After an hour, Mary's hip was beginning to ache, and the crowd of shoppers was beginning to dissipate. She looked over at Sherlock, who was fingering an old-fashioned magnifying glass. "I'm a little tired. I'd like some breakfast. How about you?"

He looked over at her, again surprised. "I'm fine."

"I'm not," said Mary, smiling. "Come and keep me company." She wasn't sure how he would respond to this, but he followed her back to the car like an overgrown bloodhound puppy. "Is your car here?" she asked.

He shook his head. "I walked."

"Get in, then." Mary looked on in amusement as Sherlock folded himself into the tiny Volkswagen, and then she pulled away from the sale-lined street and back into the small hubbub of downtown.

She wasn't sure why she liked the young man, but she did. There was something supremely in command and supremely helpless about him, all at the same time. He was utterly brilliant, she could already tell, but he also seemed a little bit unsure about what to do with himself. He couldn't be older than his early twenties, she didn't think. "Here we are," she said brightly, breaking the silence as she pulled into Cracker Barrel, the most American of American restaurants.

A young woman seated Mary and Sherlock at a table beside a window. The middle of the table held one of those peg games with the goal to leave only one. Mary scanned the offerings of pancakes and biscuits and breakfast meats while Sherlock solved the game on the first try and then played subsequent games where he left two, three, and four pegs on purpose. When the waitress came, Mary ordered a much larger breakfast than she could eat, hoping she could tempt her thin companion. The waitress's eyes lingered on Sherlock, and she seemed sorry to leave.

"Mrs. Hudson," Sherlock finally said, breaking a long silence. "There's a reason I'm here." His eyes were serious, but also kind. Mary was good at reading people, and she could tell he meant to be gentle.

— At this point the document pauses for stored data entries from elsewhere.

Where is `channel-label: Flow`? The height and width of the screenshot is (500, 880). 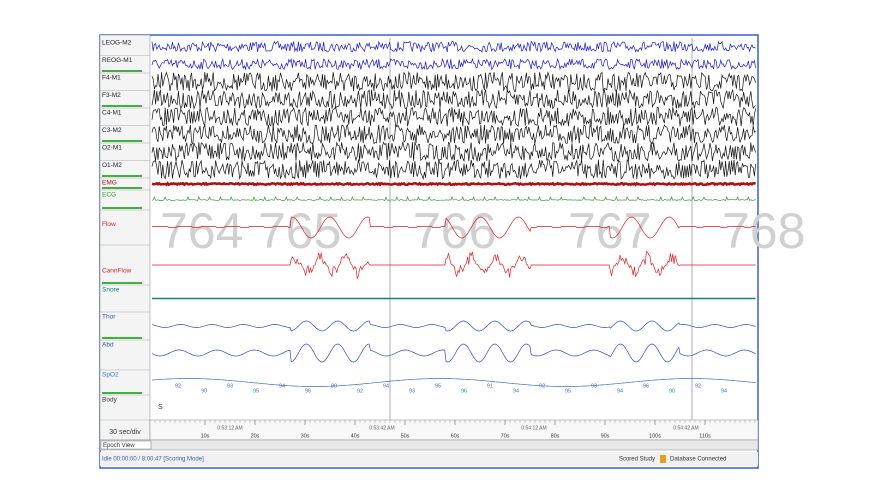
channel-label: Flow is located at coordinates (109, 224).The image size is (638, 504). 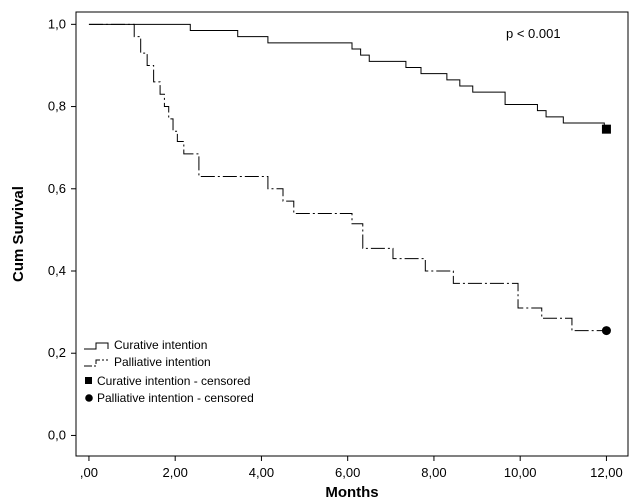 I want to click on x-axis-title: Months, so click(x=352, y=492). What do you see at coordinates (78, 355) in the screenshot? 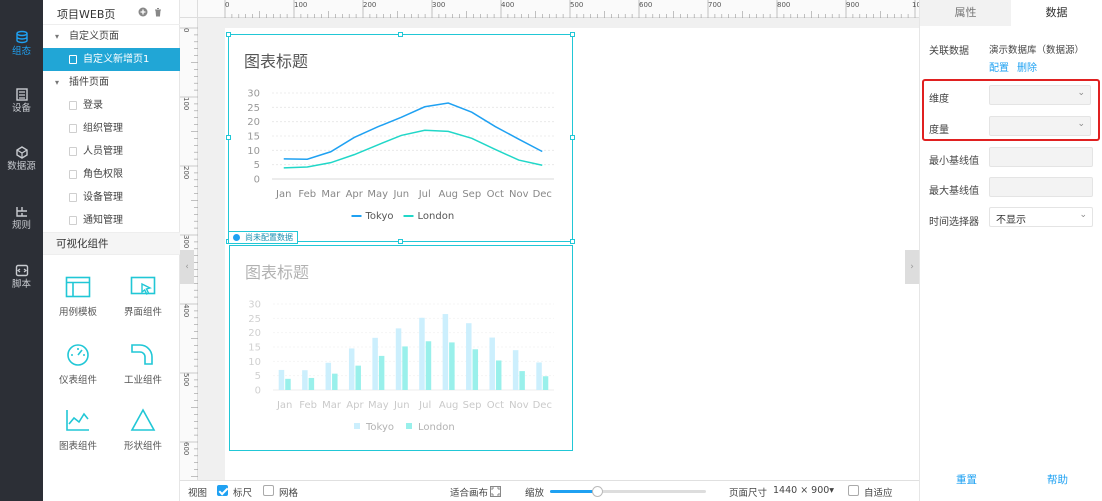
I see `gauge-icon` at bounding box center [78, 355].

"What is it, dear?" she asked, wondering what someone who had met her that morning could possibly be so worried about.

"I want to help you with Harold."

Mary looked back at him, doing her own appraisal. She saw a young face, a sad one, with beautiful bones that protruded a little too much from almost translucent skin. She saw intelligence and confidence, the absolute belief that somehow he could do what he offered. She saw need. For some reason, the young man in front of her had to help, had to try, at least. She had no idea if he could really do anything, but she knew she couldn't refuse him, no more than she could have walked away at the garage sale. "All right," she said quietly, and she was rewarded immediately by the sight of luminous happiness filling his unusual eyes.

You never know what you'll find when you go Garage Saleing, Alice always said. Mary Hudson looked across the table at Sherlock Holmes, and she had to agree.